There are three ways to protect secrets: physical measures, technological measures and contractual measures. While protection does not have to be 100%, reasonable measures must be taken.
Physical measures should include marking documents as confidential, introducing access restrictions (for example to facilities) and tracing systems, limiting access to classified information and disclosing it only on a need-to-know basis.
Technological measures should include separating manufacturing and assembly steps, using special fonts, such as micro text (which are copier and scanner-proof), adopting passwords or codes, using locking systems on the confidential information, monitoring electronic transmissions and not connecting computers with trade secrets to the internet or fitting them with USB ports.
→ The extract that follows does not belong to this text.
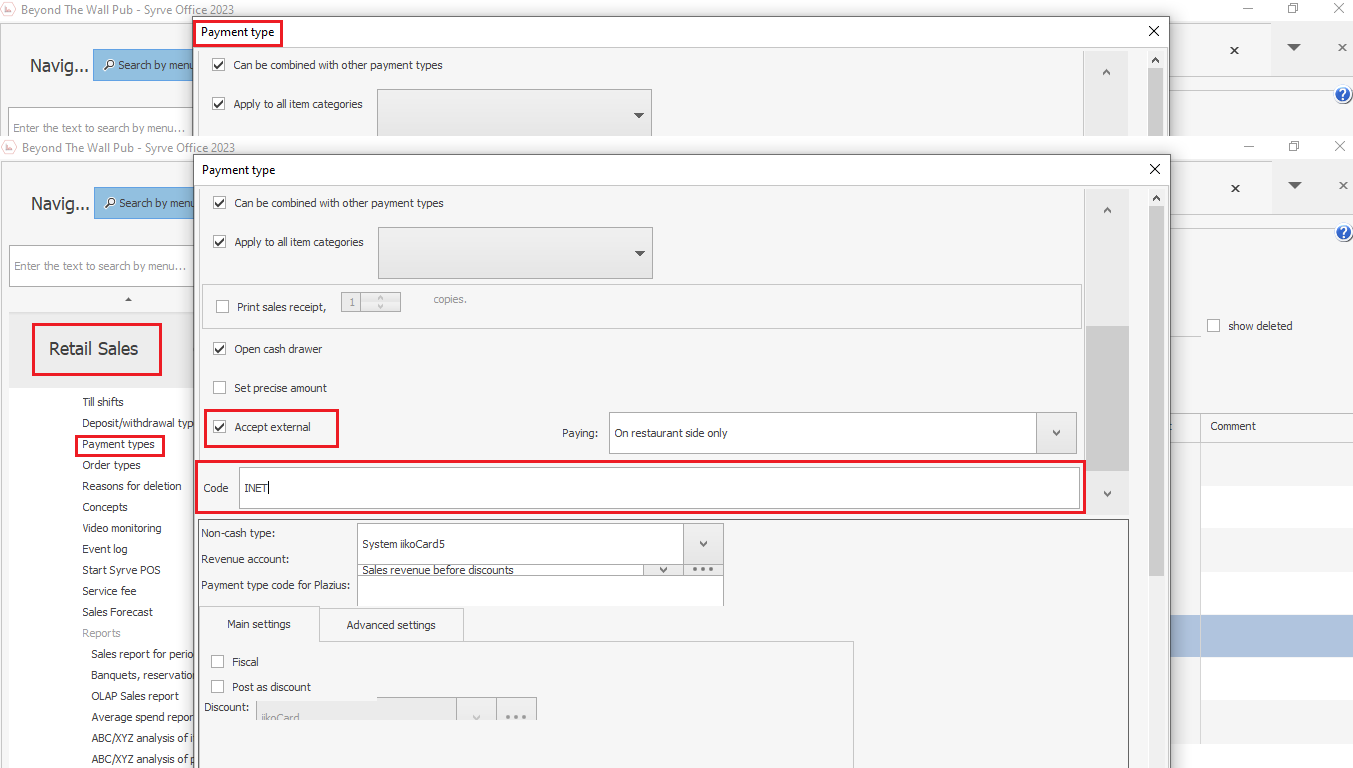This screenshot has height=768, width=1353.
Task: Click the Code input field
Action: [659, 488]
Contractual measures should include confidentiality and non-competition agreements with employees (in Chinese and English and the local language) and preparation and procedures for when employees depart. Contracts must specify what may and may not be done in a way that employees understand. Training should be comprehensive in explaining to employees what is secret and what will happen if the secret is disclosed, such as they may be subject to prosecution and 3-7 years in prison. It is also important to ask employees to sign acknowledgement of receiving access to confidential information, before granting them access.
Contracts with employees should specify that ownership of any intellectual property created by the employee during her employment, is assigned to the company. That said, employers are obliged to give employees rewards for their contributions of RMB3,000 per invention patent and RMB1,000 per utility model or design. If they do not do this, employees may sue them for a percentage of profits (a minimum of 2% per year) from the profits generated from the exploitation.
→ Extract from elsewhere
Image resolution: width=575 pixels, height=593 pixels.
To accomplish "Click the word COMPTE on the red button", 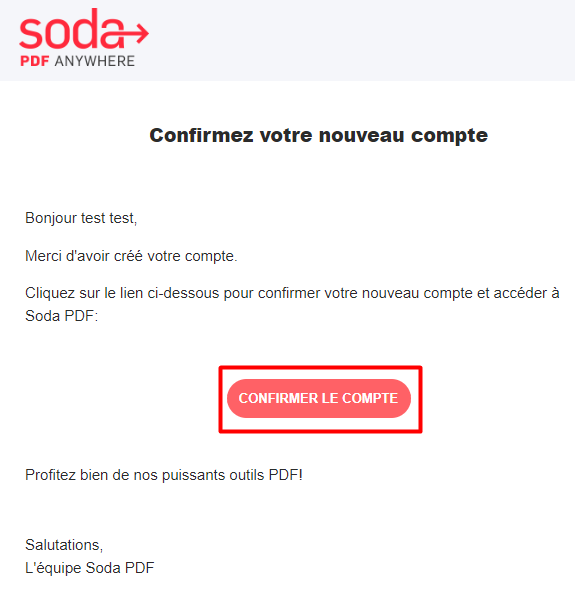I will click(x=370, y=398).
When employees leave, it is important to conduct exit interviews to remind them of the obligation not to disclose trade secrets, get written acknowledgment of access to certain confidential information and attach a list of such information, return all electronic storage devices, such as USB drives (and get written acknowledgement that all equipment has been returned) and end electronic access to premises and data systems.
In terms of enforcement, if something goes wrong, evidence needs to be notarised by a Chinese notary public. Otherwise, it will not accepted by courts and administrative authorities. Source codes, for example, can be notarized with a notary public.
There are other enforcement options. Administrative enforcement is fast, cheap and reasonably efficient. It can result in confiscation, destruction or fines but no damages or compensation.
Civil enforcement before the People’s Court is advisable for more difficult cases. While compensation can be awarded, this method is time-consuming and more expensive.
Mr Van Malenstein summed up that it is important to protect your trade secrets with physical, technological and contractual measures, register your IP as soon as possible, always sign NDAs and confidentiality agreements before disclosing trade secrets and include confidentiality provisions in all employee contracts.